PROBLEM STATEMENT: Because the listing below is to be kept intact, restate all of it word for word.

EXERCISE DATA:

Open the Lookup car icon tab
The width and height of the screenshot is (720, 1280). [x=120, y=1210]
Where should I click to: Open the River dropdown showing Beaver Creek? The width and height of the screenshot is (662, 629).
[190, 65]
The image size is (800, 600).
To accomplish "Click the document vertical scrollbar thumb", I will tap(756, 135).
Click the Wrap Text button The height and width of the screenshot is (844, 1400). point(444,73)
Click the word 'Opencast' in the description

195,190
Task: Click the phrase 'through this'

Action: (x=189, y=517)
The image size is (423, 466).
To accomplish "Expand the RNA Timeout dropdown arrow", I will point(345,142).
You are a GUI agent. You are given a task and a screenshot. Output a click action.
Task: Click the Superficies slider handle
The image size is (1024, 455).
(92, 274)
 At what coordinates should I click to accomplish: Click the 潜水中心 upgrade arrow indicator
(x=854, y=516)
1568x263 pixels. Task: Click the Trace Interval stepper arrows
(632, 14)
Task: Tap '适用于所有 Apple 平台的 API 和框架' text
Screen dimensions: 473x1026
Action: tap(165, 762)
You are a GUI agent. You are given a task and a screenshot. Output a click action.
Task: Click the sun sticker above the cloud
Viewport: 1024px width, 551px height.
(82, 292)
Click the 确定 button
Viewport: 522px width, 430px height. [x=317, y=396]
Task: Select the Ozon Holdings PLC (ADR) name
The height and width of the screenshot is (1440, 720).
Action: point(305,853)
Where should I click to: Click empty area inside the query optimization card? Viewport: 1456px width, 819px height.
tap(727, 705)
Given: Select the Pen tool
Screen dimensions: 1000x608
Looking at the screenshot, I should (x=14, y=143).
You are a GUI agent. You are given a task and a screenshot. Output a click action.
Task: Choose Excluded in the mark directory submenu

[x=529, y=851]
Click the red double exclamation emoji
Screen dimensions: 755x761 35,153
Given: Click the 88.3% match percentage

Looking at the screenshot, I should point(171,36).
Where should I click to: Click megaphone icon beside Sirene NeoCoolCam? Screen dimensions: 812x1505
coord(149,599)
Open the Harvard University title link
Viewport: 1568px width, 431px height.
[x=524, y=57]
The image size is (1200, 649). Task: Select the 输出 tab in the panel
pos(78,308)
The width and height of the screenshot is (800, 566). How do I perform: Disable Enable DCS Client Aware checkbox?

COMPLETED TASK:
Open the Lookup car icon tab
The width and height of the screenshot is (720, 1280). [x=120, y=1210]
Where should I click to: Open the River dropdown showing Beaver Creek? The width and height of the screenshot is (662, 629).
[190, 65]
The image size is (800, 600).
To accomplish "Click the document vertical scrollbar thumb", I will tap(756, 135).
Click the Wrap Text button The height and width of the screenshot is (844, 1400). point(444,73)
Click the word 'Opencast' in the description

195,190
Task: Click the phrase 'through this'

Action: (x=189, y=517)
The image size is (423, 466).
To accomplish "Expand the RNA Timeout dropdown arrow", I will point(345,142).
You are a GUI agent. You are given a task and a screenshot. Output a click action.
Task: Click the Superficies slider handle
The image size is (1024, 455).
(92, 274)
 At what coordinates should I click to accomplish: Click the 潜水中心 upgrade arrow indicator
(x=854, y=516)
1568x263 pixels. Task: Click the Trace Interval stepper arrows
(632, 14)
Task: Tap '适用于所有 Apple 平台的 API 和框架' text
Screen dimensions: 473x1026
Action: tap(165, 762)
You are a GUI agent. You are given a task and a screenshot. Output a click action.
Task: Click the sun sticker above the cloud
Viewport: 1024px width, 551px height.
(82, 292)
Click the 确定 button
Viewport: 522px width, 430px height. [x=317, y=396]
Task: Select the Ozon Holdings PLC (ADR) name
The height and width of the screenshot is (1440, 720).
Action: point(305,853)
Where should I click to: Click empty area inside the query optimization card? Viewport: 1456px width, 819px height.
tap(727, 705)
Given: Select the Pen tool
Screen dimensions: 1000x608
Looking at the screenshot, I should (x=14, y=143).
You are a GUI agent. You are given a task and a screenshot. Output a click action.
Task: Choose Excluded in the mark directory submenu

[x=529, y=851]
Click the red double exclamation emoji
Screen dimensions: 755x761 35,153
Given: Click the 88.3% match percentage

Looking at the screenshot, I should point(171,36).
Where should I click to: Click megaphone icon beside Sirene NeoCoolCam? Screen dimensions: 812x1505
coord(149,599)
Open the Harvard University title link
Viewport: 1568px width, 431px height.
[x=524, y=57]
The image size is (1200, 649). Task: Select the 输出 tab in the panel
pos(78,308)
The width and height of the screenshot is (800, 566). How do I perform: Disable Enable DCS Client Aware checkbox?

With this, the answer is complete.